Go through the listing below and count the lines with "agent" in them. Only the count is needed.

───── Data for the task

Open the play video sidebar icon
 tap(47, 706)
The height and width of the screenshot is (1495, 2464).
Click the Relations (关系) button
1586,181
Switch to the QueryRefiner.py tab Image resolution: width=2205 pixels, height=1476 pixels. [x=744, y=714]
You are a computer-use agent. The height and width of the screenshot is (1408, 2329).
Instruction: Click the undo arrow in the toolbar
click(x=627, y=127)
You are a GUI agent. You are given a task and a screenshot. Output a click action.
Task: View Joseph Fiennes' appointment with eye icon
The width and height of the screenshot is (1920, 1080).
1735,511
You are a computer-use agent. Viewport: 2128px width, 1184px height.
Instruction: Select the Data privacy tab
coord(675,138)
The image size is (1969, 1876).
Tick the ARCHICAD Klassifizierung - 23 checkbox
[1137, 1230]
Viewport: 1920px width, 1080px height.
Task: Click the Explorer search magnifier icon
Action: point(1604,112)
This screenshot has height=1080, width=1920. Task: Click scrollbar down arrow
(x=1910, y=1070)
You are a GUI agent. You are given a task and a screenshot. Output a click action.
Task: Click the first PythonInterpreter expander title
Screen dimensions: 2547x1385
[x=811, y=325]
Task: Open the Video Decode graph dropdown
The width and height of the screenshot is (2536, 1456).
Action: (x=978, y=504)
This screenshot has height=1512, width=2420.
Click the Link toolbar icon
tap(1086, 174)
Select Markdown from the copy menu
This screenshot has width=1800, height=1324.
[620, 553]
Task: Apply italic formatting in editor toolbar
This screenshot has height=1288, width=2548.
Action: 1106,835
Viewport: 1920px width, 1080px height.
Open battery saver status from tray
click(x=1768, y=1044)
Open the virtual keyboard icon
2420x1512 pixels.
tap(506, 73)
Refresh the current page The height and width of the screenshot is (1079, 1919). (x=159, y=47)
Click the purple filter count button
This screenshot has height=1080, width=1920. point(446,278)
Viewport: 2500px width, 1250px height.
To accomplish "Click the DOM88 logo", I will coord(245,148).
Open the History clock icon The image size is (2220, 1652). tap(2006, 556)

──────────

**Exercise solution:** 4